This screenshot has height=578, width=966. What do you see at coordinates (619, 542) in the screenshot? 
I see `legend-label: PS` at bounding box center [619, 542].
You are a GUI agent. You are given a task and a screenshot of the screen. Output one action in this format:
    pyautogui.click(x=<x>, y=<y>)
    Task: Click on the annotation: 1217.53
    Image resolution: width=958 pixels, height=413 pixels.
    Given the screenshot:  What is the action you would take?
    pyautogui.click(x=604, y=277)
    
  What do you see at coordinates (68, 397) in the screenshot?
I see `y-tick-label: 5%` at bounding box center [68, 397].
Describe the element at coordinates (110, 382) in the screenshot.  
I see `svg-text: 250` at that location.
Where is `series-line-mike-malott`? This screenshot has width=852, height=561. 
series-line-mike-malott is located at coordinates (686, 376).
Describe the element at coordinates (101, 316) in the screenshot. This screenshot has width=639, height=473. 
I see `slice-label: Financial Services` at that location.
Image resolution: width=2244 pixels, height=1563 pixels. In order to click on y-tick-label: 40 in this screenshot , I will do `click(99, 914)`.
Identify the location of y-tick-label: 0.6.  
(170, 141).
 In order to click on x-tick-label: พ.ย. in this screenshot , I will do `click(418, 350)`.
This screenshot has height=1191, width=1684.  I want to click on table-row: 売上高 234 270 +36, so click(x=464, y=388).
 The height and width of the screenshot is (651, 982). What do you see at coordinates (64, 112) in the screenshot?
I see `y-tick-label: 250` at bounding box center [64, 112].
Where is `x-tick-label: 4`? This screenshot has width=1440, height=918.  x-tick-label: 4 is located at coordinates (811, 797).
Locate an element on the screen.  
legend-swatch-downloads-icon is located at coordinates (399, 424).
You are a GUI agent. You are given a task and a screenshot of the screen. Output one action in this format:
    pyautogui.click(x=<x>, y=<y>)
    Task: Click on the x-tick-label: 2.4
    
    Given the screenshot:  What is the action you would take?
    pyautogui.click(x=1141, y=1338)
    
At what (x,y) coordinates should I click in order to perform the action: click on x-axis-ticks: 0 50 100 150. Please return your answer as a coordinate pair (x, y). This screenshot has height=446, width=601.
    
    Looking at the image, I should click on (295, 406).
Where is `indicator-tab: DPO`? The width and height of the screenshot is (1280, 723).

________________

> _DIRECTIONS FOR THIS TASK_
Revise the entries above so that "desktop automation agent" takes the place of "GUI agent" throughout, with every other character left as it is.

> _SOLUTION_
This screenshot has height=578, width=966. What do you see at coordinates (619, 542) in the screenshot? 
I see `legend-label: PS` at bounding box center [619, 542].
You are a desktop automation agent. You are given a task and a screenshot of the screen. Output one action in this format:
    pyautogui.click(x=<x>, y=<y>)
    Task: Click on the annotation: 1217.53
    Image resolution: width=958 pixels, height=413 pixels.
    Given the screenshot:  What is the action you would take?
    pyautogui.click(x=604, y=277)
    
  What do you see at coordinates (68, 397) in the screenshot?
I see `y-tick-label: 5%` at bounding box center [68, 397].
Describe the element at coordinates (110, 382) in the screenshot.  
I see `svg-text: 250` at that location.
Where is `series-line-mike-malott`? This screenshot has width=852, height=561. 
series-line-mike-malott is located at coordinates (686, 376).
Describe the element at coordinates (101, 316) in the screenshot. This screenshot has width=639, height=473. 
I see `slice-label: Financial Services` at that location.
Image resolution: width=2244 pixels, height=1563 pixels. In order to click on y-tick-label: 40 in this screenshot , I will do `click(99, 914)`.
Identify the location of y-tick-label: 0.6.  
(170, 141).
 In order to click on x-tick-label: พ.ย. in this screenshot , I will do `click(418, 350)`.
This screenshot has height=1191, width=1684.  I want to click on table-row: 売上高 234 270 +36, so click(x=464, y=388).
 The height and width of the screenshot is (651, 982). What do you see at coordinates (64, 112) in the screenshot?
I see `y-tick-label: 250` at bounding box center [64, 112].
Where is `x-tick-label: 4`? This screenshot has width=1440, height=918.  x-tick-label: 4 is located at coordinates (811, 797).
Locate an element on the screen.  
legend-swatch-downloads-icon is located at coordinates (399, 424).
You are a desktop automation agent. You are given a task and a screenshot of the screen. Output one action in this format:
    pyautogui.click(x=<x>, y=<y>)
    Task: Click on the x-tick-label: 2.4
    
    Given the screenshot:  What is the action you would take?
    pyautogui.click(x=1141, y=1338)
    
At what (x,y) coordinates should I click in order to perform the action: click on x-axis-ticks: 0 50 100 150. Please return your answer as a coordinate pair (x, y). This screenshot has height=446, width=601.
    
    Looking at the image, I should click on (295, 406).
Where is `indicator-tab: DPO`? The width and height of the screenshot is (1280, 723).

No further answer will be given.